Entre los científicos, aunque a priori se pueda pensar que tienden al ateísmo, ha habido de todo: ateos, teístas (creyentes con revelación), deístas (creyentes sin revelación), agnósticos… “Casi todos los grandes físicos históricos han sido creyentes de una forma u otra”, afirma el astrofísico Eduardo Battaner, autor de Los físicos y Dios (Catarata). El deísmo fue, por ejemplo, la creencia de Albert Einstein: la idea de que hay un ser supremo, pero no personal, indiferente a nuestra presencia, que no interviene en el mundo. No el Dios de las religiones monoteístas. Suena más misterioso, inmanente, espiritual.
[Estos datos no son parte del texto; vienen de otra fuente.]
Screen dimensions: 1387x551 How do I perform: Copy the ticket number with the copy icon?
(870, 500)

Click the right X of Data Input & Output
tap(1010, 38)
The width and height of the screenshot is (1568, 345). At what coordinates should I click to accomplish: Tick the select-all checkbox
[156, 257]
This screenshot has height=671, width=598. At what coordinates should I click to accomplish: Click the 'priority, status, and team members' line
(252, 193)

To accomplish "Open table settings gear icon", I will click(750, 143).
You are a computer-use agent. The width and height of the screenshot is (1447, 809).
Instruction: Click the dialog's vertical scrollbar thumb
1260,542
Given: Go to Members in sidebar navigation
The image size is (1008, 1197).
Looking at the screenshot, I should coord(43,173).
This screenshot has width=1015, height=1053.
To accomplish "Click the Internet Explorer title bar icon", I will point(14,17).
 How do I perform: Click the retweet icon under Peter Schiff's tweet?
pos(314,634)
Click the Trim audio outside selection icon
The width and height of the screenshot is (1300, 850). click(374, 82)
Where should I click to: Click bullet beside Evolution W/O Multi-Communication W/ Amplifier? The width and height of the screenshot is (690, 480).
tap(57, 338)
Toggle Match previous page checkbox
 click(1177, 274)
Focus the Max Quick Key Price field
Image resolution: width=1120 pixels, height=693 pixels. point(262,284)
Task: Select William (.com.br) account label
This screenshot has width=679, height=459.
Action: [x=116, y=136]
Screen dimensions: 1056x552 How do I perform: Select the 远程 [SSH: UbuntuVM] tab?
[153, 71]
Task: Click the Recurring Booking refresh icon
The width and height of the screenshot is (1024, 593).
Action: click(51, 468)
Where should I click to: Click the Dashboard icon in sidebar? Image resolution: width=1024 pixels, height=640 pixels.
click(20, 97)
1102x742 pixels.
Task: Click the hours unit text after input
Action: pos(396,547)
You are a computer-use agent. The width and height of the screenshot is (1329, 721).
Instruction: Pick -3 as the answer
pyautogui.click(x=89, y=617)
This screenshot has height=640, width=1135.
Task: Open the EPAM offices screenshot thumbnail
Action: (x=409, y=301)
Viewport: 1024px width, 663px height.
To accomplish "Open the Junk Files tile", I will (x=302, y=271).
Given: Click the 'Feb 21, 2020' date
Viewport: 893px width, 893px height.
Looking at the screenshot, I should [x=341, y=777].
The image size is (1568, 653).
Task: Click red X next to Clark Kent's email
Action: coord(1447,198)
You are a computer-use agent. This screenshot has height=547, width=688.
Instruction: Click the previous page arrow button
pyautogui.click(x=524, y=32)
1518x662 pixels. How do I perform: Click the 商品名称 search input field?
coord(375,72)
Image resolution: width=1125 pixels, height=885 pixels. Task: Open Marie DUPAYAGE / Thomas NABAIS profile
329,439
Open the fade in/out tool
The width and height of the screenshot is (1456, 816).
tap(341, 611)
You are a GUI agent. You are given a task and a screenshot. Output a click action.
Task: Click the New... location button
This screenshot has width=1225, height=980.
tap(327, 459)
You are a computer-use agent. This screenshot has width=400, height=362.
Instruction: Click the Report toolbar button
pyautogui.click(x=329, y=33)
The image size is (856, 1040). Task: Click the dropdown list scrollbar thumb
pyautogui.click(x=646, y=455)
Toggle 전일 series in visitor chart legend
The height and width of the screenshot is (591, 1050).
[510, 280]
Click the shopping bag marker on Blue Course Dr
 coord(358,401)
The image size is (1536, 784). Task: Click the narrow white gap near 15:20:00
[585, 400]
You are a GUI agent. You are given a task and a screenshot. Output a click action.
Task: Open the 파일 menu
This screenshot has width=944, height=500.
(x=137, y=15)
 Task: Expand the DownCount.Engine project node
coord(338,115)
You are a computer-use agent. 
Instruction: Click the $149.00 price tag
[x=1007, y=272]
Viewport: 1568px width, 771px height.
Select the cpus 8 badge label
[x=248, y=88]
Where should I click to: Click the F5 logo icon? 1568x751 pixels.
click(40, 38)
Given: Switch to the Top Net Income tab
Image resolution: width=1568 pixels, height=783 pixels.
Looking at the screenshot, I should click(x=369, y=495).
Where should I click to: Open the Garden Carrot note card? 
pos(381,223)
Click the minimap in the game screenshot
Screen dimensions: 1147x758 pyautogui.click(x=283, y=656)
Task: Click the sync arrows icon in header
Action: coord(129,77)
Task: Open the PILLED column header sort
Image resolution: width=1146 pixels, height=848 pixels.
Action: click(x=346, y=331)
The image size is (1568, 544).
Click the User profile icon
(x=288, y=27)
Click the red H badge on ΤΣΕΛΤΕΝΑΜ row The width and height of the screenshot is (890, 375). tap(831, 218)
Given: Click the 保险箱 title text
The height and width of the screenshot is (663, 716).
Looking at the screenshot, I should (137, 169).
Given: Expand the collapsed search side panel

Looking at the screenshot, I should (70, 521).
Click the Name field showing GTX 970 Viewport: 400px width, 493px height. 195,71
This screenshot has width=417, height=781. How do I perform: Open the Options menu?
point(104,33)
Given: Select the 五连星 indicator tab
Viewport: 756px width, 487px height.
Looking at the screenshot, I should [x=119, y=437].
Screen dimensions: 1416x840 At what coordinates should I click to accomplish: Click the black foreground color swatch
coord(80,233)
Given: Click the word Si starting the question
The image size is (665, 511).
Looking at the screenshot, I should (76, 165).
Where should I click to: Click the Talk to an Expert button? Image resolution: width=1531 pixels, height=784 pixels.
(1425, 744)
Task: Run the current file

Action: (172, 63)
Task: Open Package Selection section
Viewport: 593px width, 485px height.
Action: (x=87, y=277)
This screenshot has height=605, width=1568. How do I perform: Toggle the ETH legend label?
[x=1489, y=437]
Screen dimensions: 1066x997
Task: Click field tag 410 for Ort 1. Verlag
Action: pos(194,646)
En el libro de Bolloré y Bonnassies participa Paul Davies, físico de la Universidad de Arizona, autor de Dios y la nueva física, que no pertenece a ningún credo particular, pero que se niega a creer que el universo sea un mero “accidente fortuito”. “El universo físico está arreglado con tal ingenio que no puedo aceptar esta creación como un hecho en bruto. Debe de haber, en mi opinión, un nivel más profundo de explicación. Si queremos llamarlo ‘Dios’ es una cuestión de gusto y definición”, explica. Otra postura compatible con la ciencia es la del filósofo Baruch Spinoza: Dios es la propia naturaleza. Lo es todo, no una entidad aparte que gobierna los destinos del mundo. La idea de fondo en muchos de estos casos es que no es menester de la ciencia ocuparse de la idea de Dios, que debe quedarse en el ámbito de la creencia o, en todo caso, de la teología. “La ciencia no sirve para demostrar que Dios existe, ni para demostrar que Dios no existe”, afirma Diéguez.

Ciencia y religión

En teoría, las creencias de los científicos no tienen por qué afectar a sus posturas e investigaciones, pero las cosas no son tan sencillas. “Hay que tener en cuenta que los científicos solo tenemos un cerebro y su compartimiento en dos modos de operar es algo artificial y no fácil de lograr”, apunta Battaner. Históricamente, las creencias sí influyeron en la ciencia. Kepler quiso ser muy preciso en su trabajo para informar al mundo de cómo lo había hecho Dios. Newton creía en la necesaria intervención de Dios para que el Sistema Solar no se desordenara. Einstein se intentaba poner en el papel de Dios para juzgar sus teorías… ¿Dios lo hubiera hecho así? “A la hora de trabajar no es sencillo arrinconar los sentimientos”, añade.

Esa compatibilidad entre ciencia y creencia tiene sus críticos. “Puesto que los humanos no somos objetivos, algunos científicos intentan darle vueltas de tuerca al asunto para que se acomode a las creencias propias”, explica Jorge J. Frías. Se refiere, por ejemplo, al paleontólogo y divulgador Stephen Jay Gould, que defendía que ciencia y religión son dos “magisterios que no se superponen”. Es decir, que eran perfectamente compatibles. “Eso sería cierto si las religiones afirmaran que los protagonistas de sus leyendas son personajes de ficción”, agrega Frías, “pero lo que dicen es que crean, destruyen, transforman e interactúan con el mundo. Y es ahí donde chocan con la ciencia”.